RECORDS FOR THE EXERCISE »
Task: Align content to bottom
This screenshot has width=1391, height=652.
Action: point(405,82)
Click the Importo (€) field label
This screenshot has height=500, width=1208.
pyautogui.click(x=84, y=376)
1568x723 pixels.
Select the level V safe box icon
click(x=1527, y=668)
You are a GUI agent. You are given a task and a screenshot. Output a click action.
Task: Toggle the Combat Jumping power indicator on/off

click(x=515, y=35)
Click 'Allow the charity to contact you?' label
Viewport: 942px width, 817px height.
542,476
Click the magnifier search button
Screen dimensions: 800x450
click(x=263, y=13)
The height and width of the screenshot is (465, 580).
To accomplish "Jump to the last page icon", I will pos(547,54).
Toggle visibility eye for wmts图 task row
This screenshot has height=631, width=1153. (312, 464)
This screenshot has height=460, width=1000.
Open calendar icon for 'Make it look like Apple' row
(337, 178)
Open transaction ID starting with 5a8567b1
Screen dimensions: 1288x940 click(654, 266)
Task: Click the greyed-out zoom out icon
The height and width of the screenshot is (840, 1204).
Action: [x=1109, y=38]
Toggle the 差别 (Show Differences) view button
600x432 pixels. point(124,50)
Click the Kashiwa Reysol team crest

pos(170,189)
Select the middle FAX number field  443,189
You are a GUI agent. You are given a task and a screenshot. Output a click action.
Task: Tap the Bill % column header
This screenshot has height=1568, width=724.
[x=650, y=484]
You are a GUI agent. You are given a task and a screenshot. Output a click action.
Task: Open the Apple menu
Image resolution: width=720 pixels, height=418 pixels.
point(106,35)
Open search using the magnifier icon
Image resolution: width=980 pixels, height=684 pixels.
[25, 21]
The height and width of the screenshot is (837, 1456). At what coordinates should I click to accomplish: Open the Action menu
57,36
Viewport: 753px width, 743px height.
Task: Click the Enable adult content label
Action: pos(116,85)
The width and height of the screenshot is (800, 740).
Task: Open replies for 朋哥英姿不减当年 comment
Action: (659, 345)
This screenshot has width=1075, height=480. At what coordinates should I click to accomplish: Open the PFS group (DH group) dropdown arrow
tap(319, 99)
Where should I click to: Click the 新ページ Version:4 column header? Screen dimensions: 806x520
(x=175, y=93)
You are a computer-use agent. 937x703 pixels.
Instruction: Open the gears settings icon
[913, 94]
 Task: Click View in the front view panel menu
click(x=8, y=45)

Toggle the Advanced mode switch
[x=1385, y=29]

EXERCISE DETAILS » From the records above, pull every line that has the string "field" and copy it.

SOLUTION TO THIS EXERCISE »
Click the Importo (€) field label
Select the middle FAX number field  443,189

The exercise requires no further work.